这是一场形势倒逼的改革。2004年,桐乡市疾控中心因人员经费、病人发现率等指标不合格被全省通报批评。在深入调研后,刚刚调到疾控中心的钱一建认为,在现有条件下,该中心难以承载查、管、治全部工作,“当时中心只有6个人负责结核病,不仅要管门诊治疗以及病人随访,还要顾及督导宣教等工作,根本顾不过来”。对此,王晓萌坦言,浙江省虽然经济发达,但全省的公卫人力资源底子较薄,桐乡市则更为突出。
钱一建介绍,当时,桐乡市卫生局作为“裁判员”出面制定规则,并协调各方关系。在卫生局主持下,将该市综合条件较好的桐乡市第一人民医院设为定点医院,同时,在全市范围内为该院招聘了两名专职结防医生,而疾控机构和基层医疗卫生机构分别负责督导、转诊和随访。
程卫清和王建良最终入围,在结防科一待就是10余年。程卫清说,他们俩人原是村医,现在虽然只能拿院内平均奖,并且实行固定工资,但通过招聘,不仅进了市里最好的医院,而且还解决了编制问题。
对此,钱一建很感慨,因为涉及病人的长期管理以及传染病信息上报,专职医生对结防工作至关重要,但由于很多地方是由定点医院自行解决人员问题,所以很多结防医生是传染科医生轮换负责,有些甚至是呼吸科、肝病科临时组成。“正是因为有了卫生局这个‘裁判员’的协调,才很好地解决了这个问题。”
基层结防堪忧
2005年,新模式实行一年后,桐乡市发现病例数增加了一倍。虽然成效显著,但王晓萌坦言,疾控中心将诊疗工作向定点医院转移的过程中,仍存在一定问题,如很多县级定点医院都是当地的综合医院,以往很少接触结核病患者,人员也是由呼吸科等抽调而来重新组建而成,诊疗能力不足。
另一方面,国家卫生计生委公布的数据显示,全国推广三位一体模式后,现有结核病定点医院有1691家,其中县级定点医院1341家。令人忧心的是,60%的县级定点医院不能开展痰培养,近1/3的地市级定点医院无法开展药敏试验,而痰培养和药敏试验是确诊耐多药结核病必做的两项检查。因此,病人的痰标本要送到更高级别的医院进行检测,对于结核病高发的西部地区,闭塞的交通使送标本和病人转诊成为难题。

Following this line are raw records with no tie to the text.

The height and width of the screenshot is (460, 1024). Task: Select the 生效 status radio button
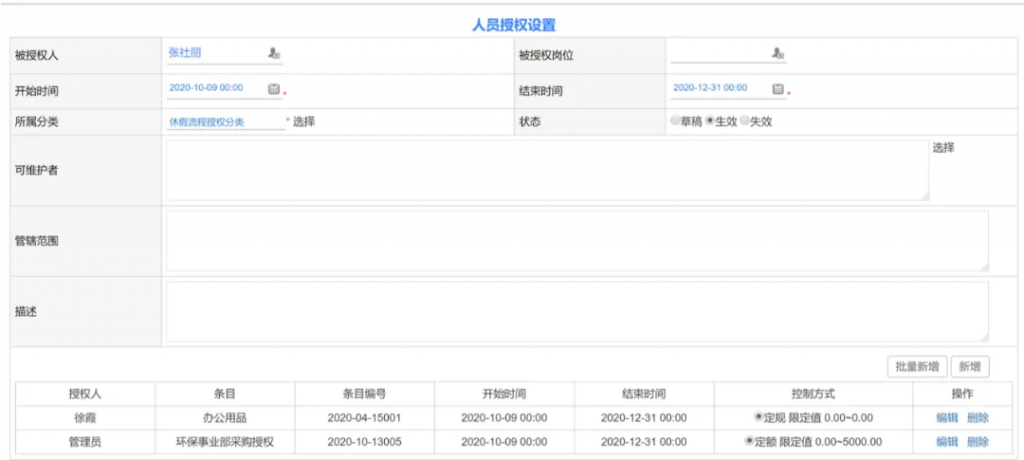pyautogui.click(x=710, y=122)
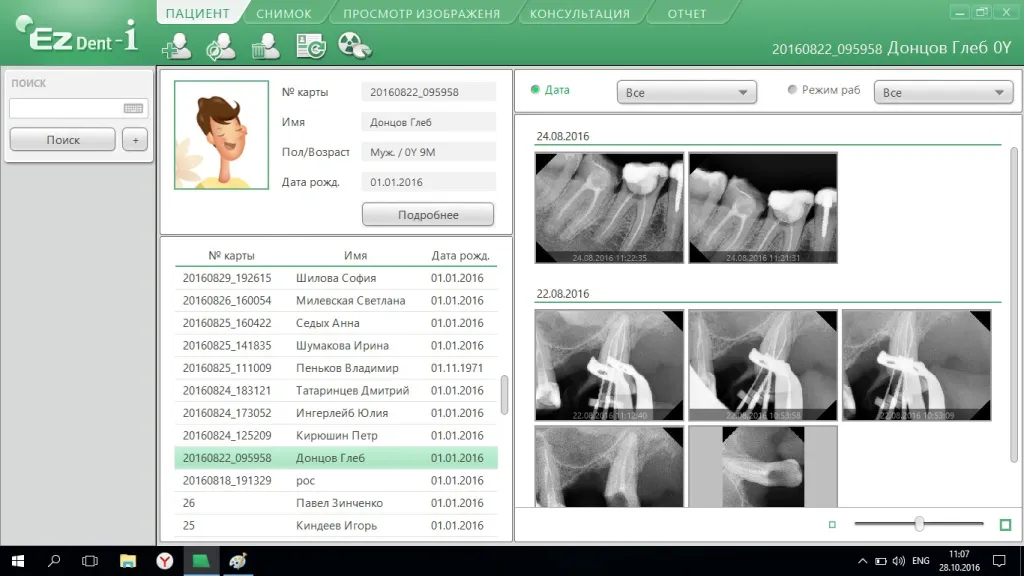This screenshot has height=576, width=1024.
Task: Expand the Режим раб filter dropdown
Action: 943,93
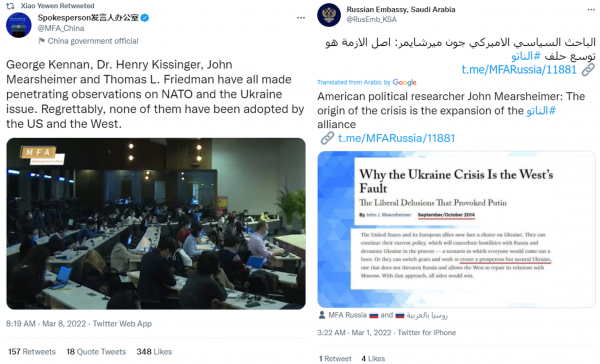Open the Why the Ukraine Crisis article image
Viewport: 600px width, 364px height.
(456, 229)
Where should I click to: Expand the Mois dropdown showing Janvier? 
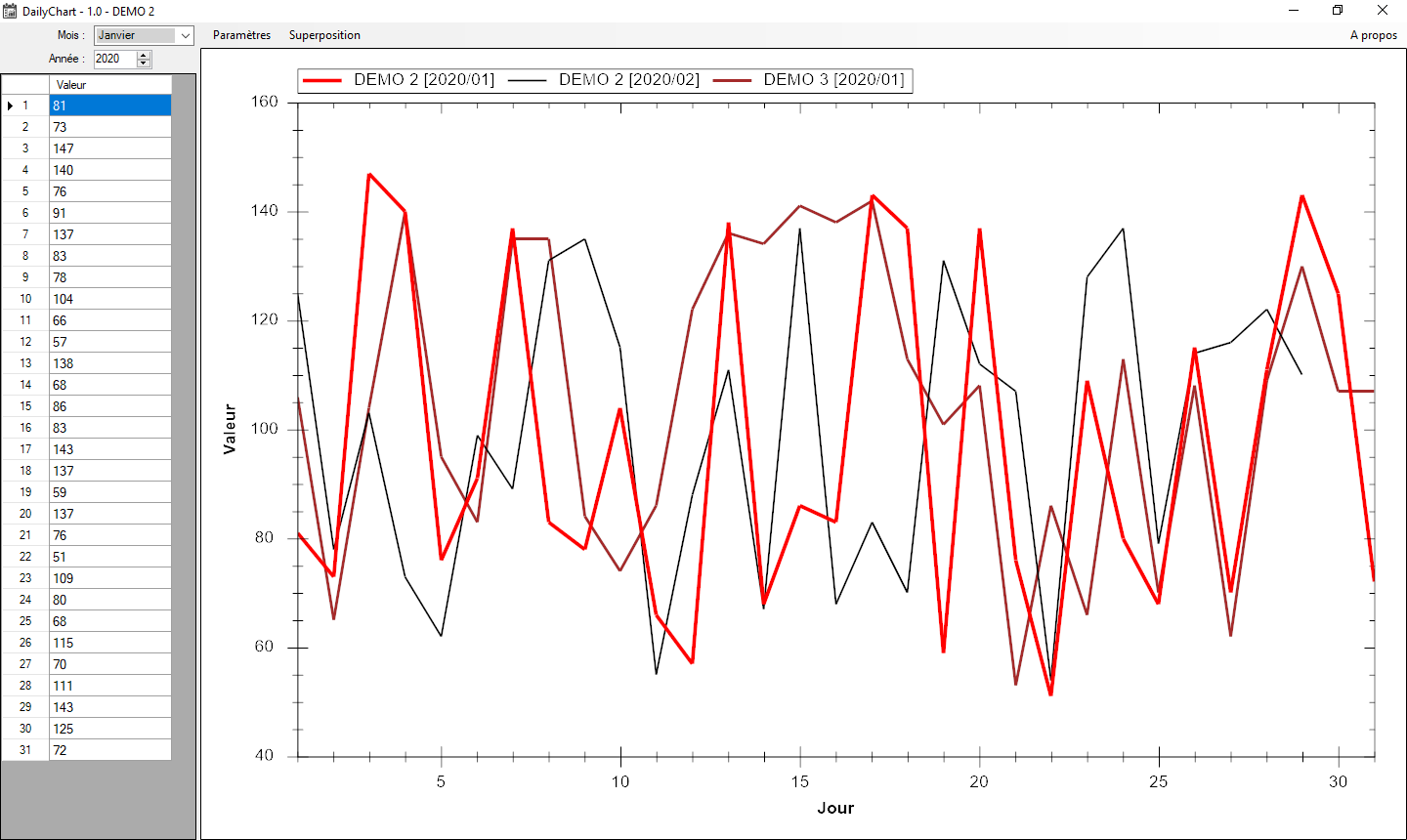[185, 35]
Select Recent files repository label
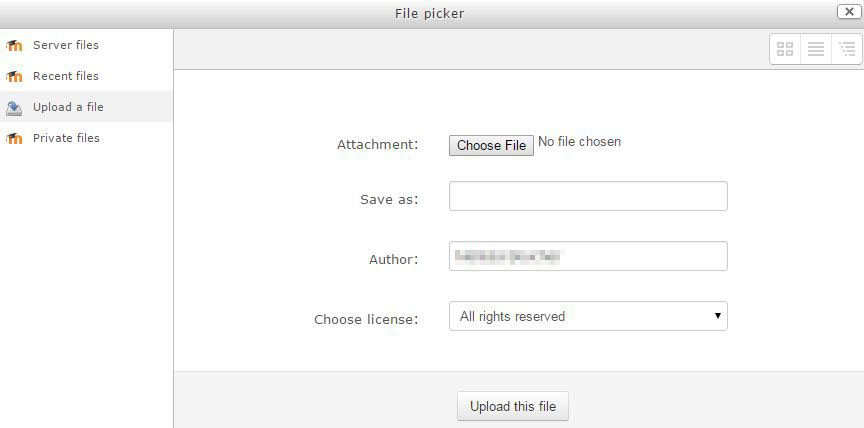Viewport: 864px width, 428px height. [66, 76]
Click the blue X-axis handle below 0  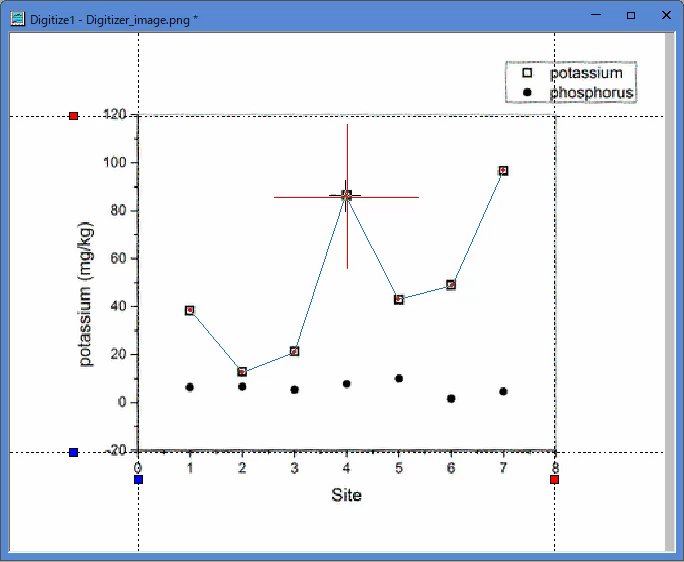pyautogui.click(x=138, y=480)
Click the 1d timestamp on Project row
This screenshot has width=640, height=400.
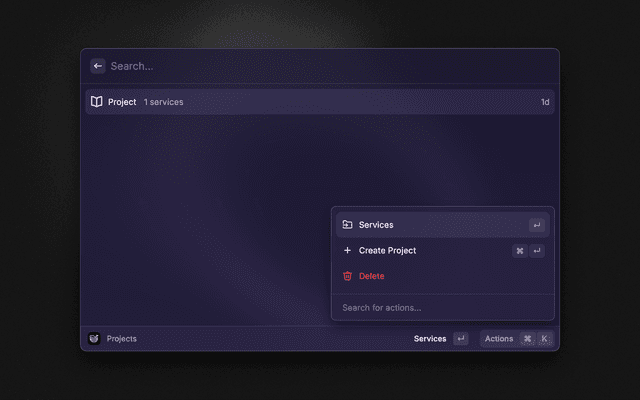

在新疆维吾尔自治区伊宁市察布查尔锡伯自治县,记者了解到,该县人民医院是唯一的结核病定点医院,该院院长王春勇说,下辖的15家乡镇卫生院目前均不能开展任何结核病相关检查,最简单的胸片也做不了。因此,只能把病人转诊到县人民医院。
从县人民医院前往距离县里最近的乡镇,往返也要近两个小时。当地人告诉记者,虽然每天有大巴车往返,但4元的路费对当地平均月收入只有几百元的居民而言仍显奢侈,尤其是老年结核病患者,每月只有200元低保,“哪儿有钱坐车”。